In an effort to ease the pain of the credit crunch, some actions have been taken. The Obama administration passed the American Recovery and Reinvestment Act which allows the Small Business Administration to raise its loan guarantee to as much as 90 percent. However, Feldman feels that the impact of this initiative is minimal. “There is no incentive in the current stimulus to excite lenders when they are capped at below-market interest rate returns with a SBA guarantee,” says Feldman, who polled about a dozen lenders and found that they would not make any loans with a 90 percent guarantee that they wouldn’t have made anyway with a 75 percent guarantee.
Action is being taken on Main Street as well as individual franchise companies take steps to attract new franchisees. From discounting and sometimes waiving the franchise fees, to refunding franchise fees if financing can’t be obtained, franchisors are offering numerous types of incentives to new franchisees. “For years, franchisors were able to sit on the sidelines and watch preferred lenders who knew the franchising industry inside and out offer up loans to their prospects,” says Darrell Johnson, president and CEO of FRANdata. “That has changed. Now most loans are being done by local lenders who have much less experience with franchises. Franchisors are having to get involved in their [franchisees’] search for capital.”
HometownTimes.com established a work-to-own program that allows incoming franchisees to pay back their franchise fees over time. “Our ability to adapt our concept in this economy has opened our opportunity to a whole new group of leads that didn’t exist until we showed our flexibility,” says Paul Baron, CEO of HometownTimes.com, who expects to add 20 new franchises this year.
Massage Heights pulled together a team of regional developers, franchisees and corporate staff to create a Finance Steering Committee in late 2008 in an effort to streamline the finance process.
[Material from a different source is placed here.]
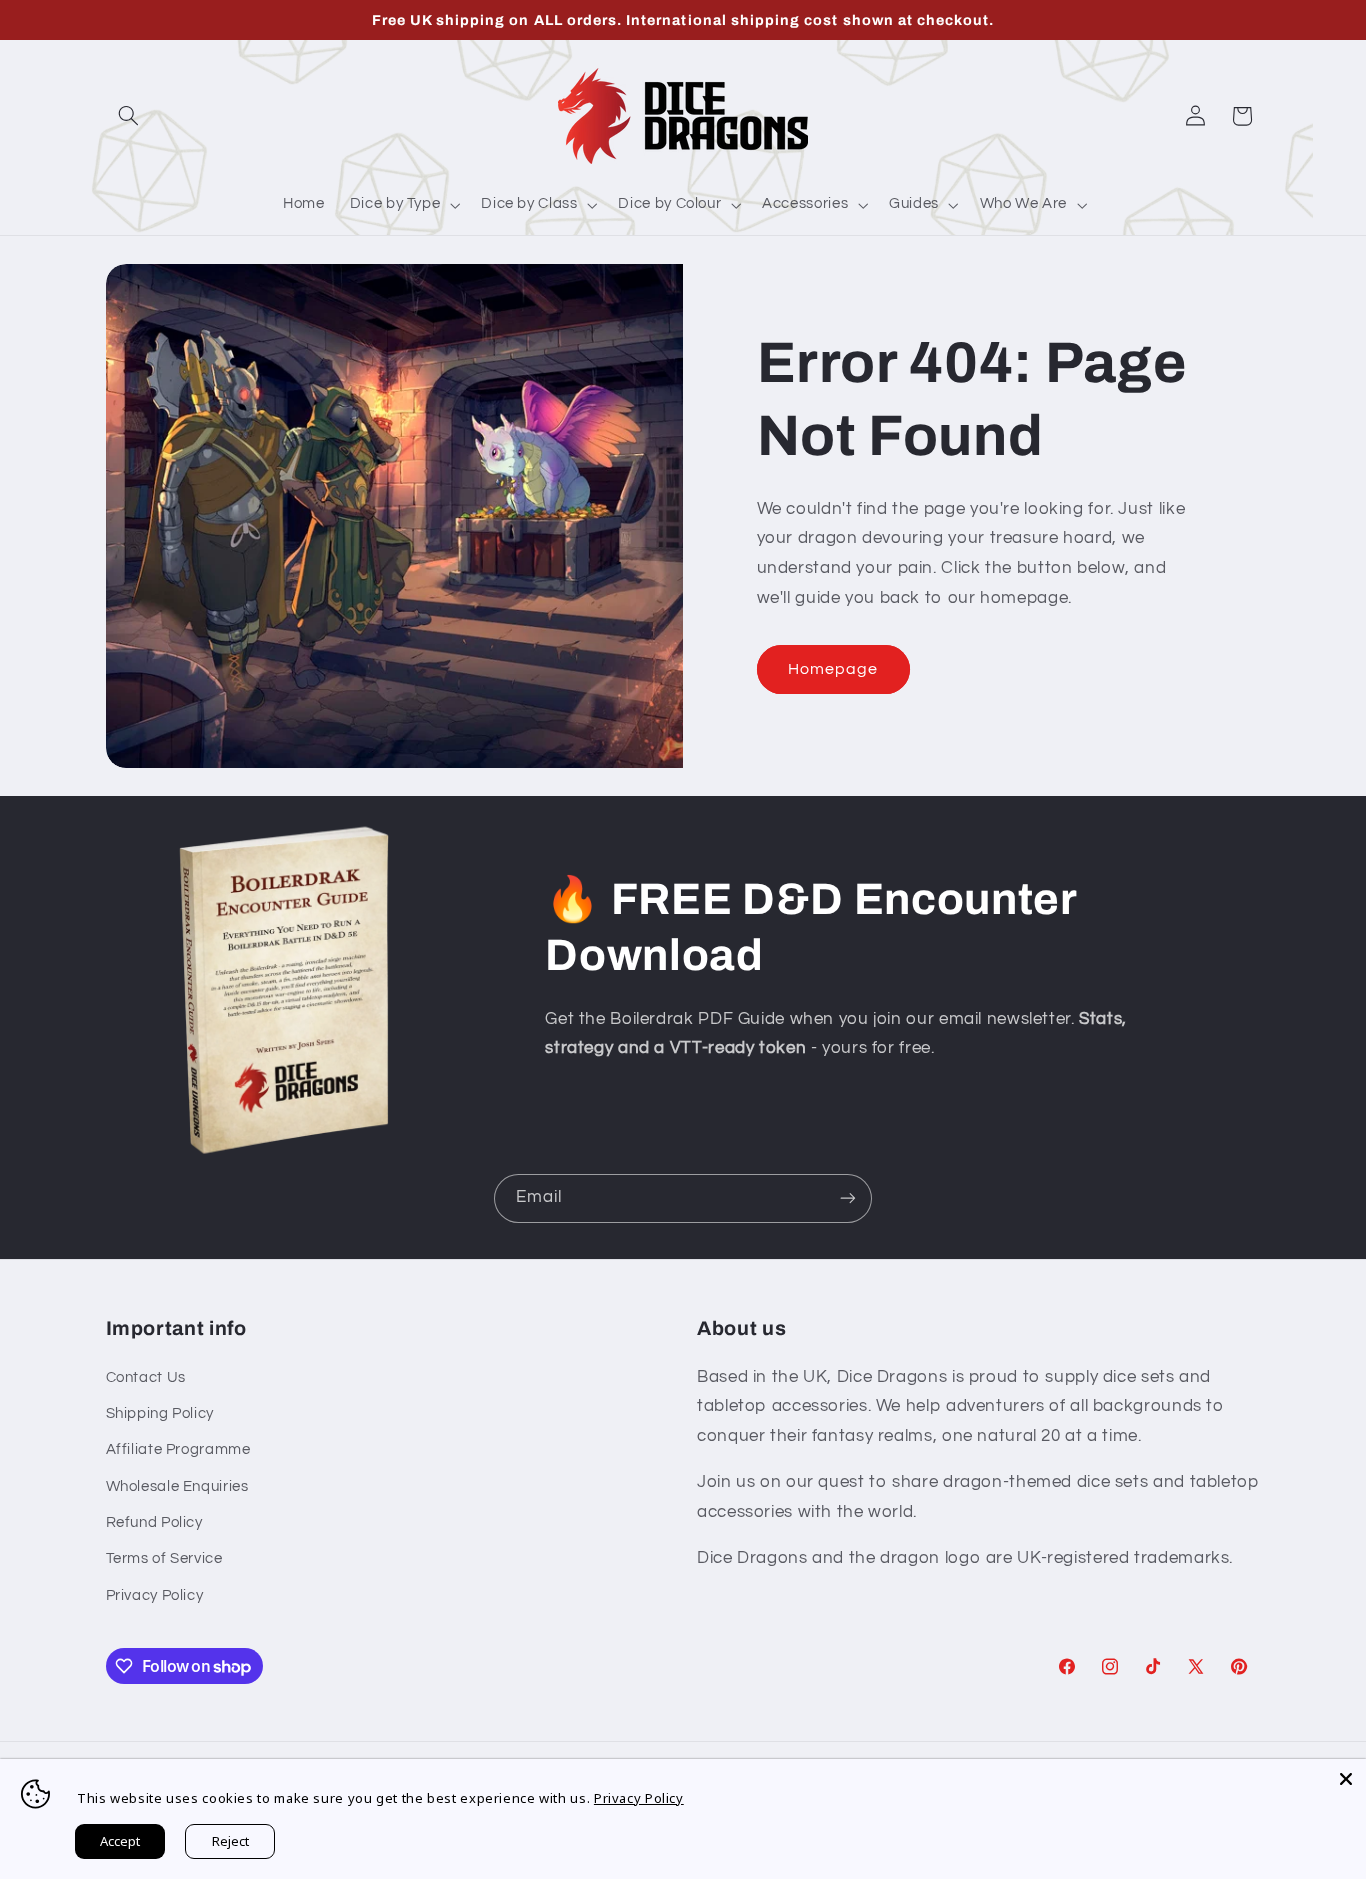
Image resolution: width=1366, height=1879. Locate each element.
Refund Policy (154, 1522)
Glenn Franson, president and CEO of Massage Heights, reports that the company expects to award 50 franchises this year, which is on par with last year’s growth.
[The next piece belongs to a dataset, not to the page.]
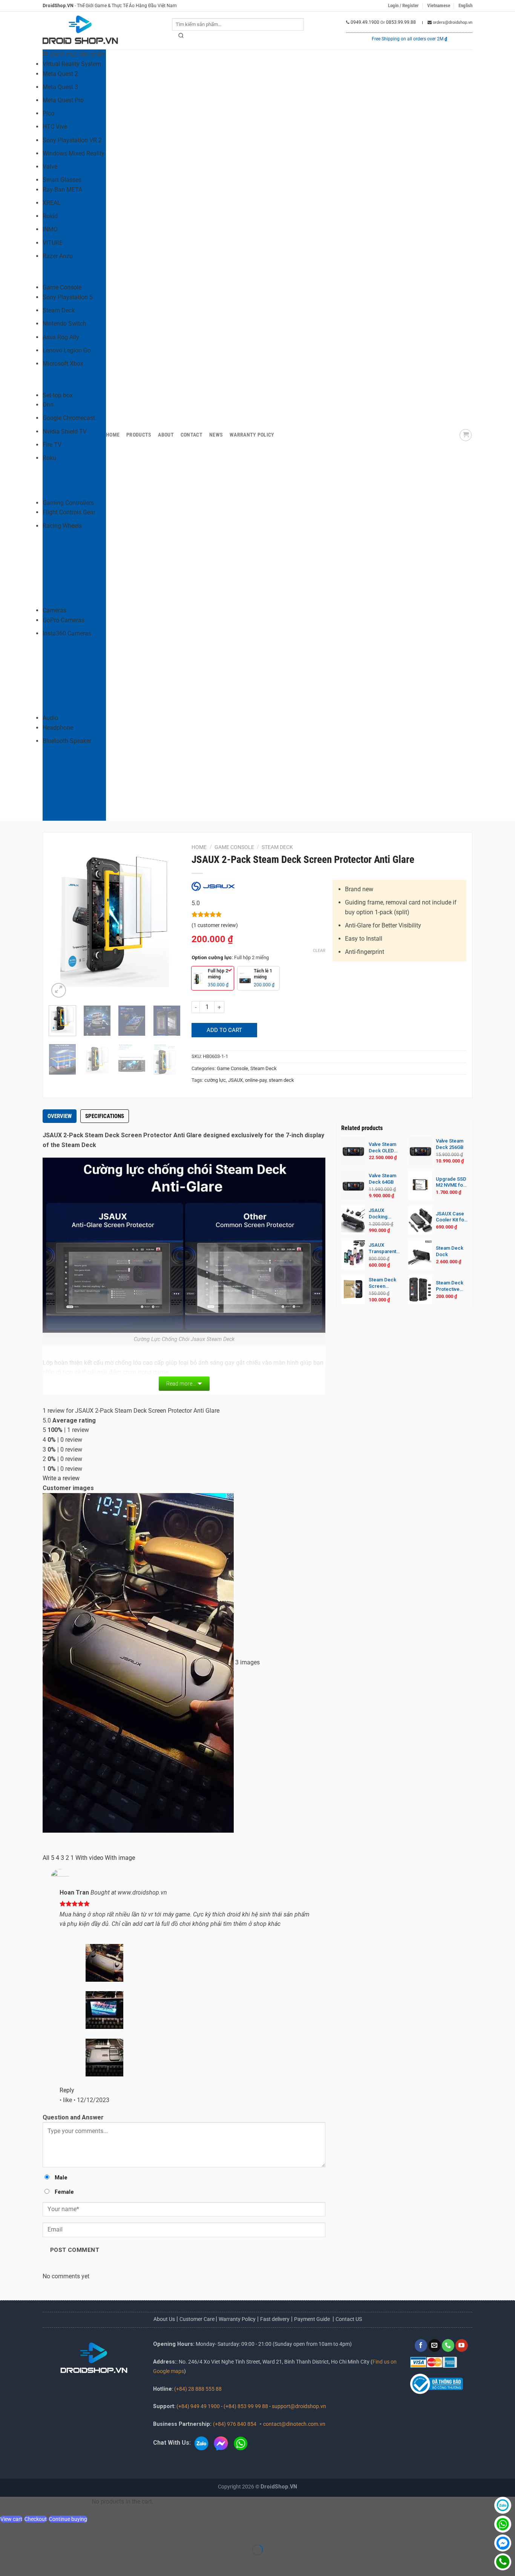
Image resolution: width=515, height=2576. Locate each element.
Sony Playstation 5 (68, 297)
Wireless Zone has adjusted its business model to support the stricter financing options available, improved its real estate lease negotiations to appeal to banks, and enhanced its training methods in order to tap into potential franchisees even if they don’t have previous wireless experience. These efforts as well as what Sean Fitzgerald, national vice president of franchise development, calls the “notch down” effect, where investors are seeking franchises with lower entry costs, have put Wireless Zone on track to break 100 awarded and financed franchises this year.
While franchisors appear optimistic about the effectiveness of their incentives and efforts, experts feel that it’s still too early to really declare victory. Nevertheless, just being part of a franchise system still carries weight when you’re hunting for money. “Ultimately, many financing deals have more to do with the personal portfolio of the applicant than the details of the business they are getting into,” says Johnson. “However, lenders often consider franchised businesses a lower risk than independent businesses.”
So what’s ahead? If FRANdata’s prediction is correct and franchise lending drops by 40 percent in 2009, the ripple effect will be felt far and wide as 25,547 direct jobs and another 22,992 indirect jobs would be lost. The economy as a whole would lose a total of $5.1 billion in direct and indirect annual economic output. The franchise industry represents a very significant percentage of small businesses, and attention will need to be paid to this important sector.
Feldman sees the recovery as very gradual but at least within sight. He says, “For the second half of 2009, we see very slow thawing, and a very slow return of the SBA markets first, with conventional lending following after a recovery has been substantiated.”
Sara Wilson is a freelance writer who specializes in issues related to small businesses.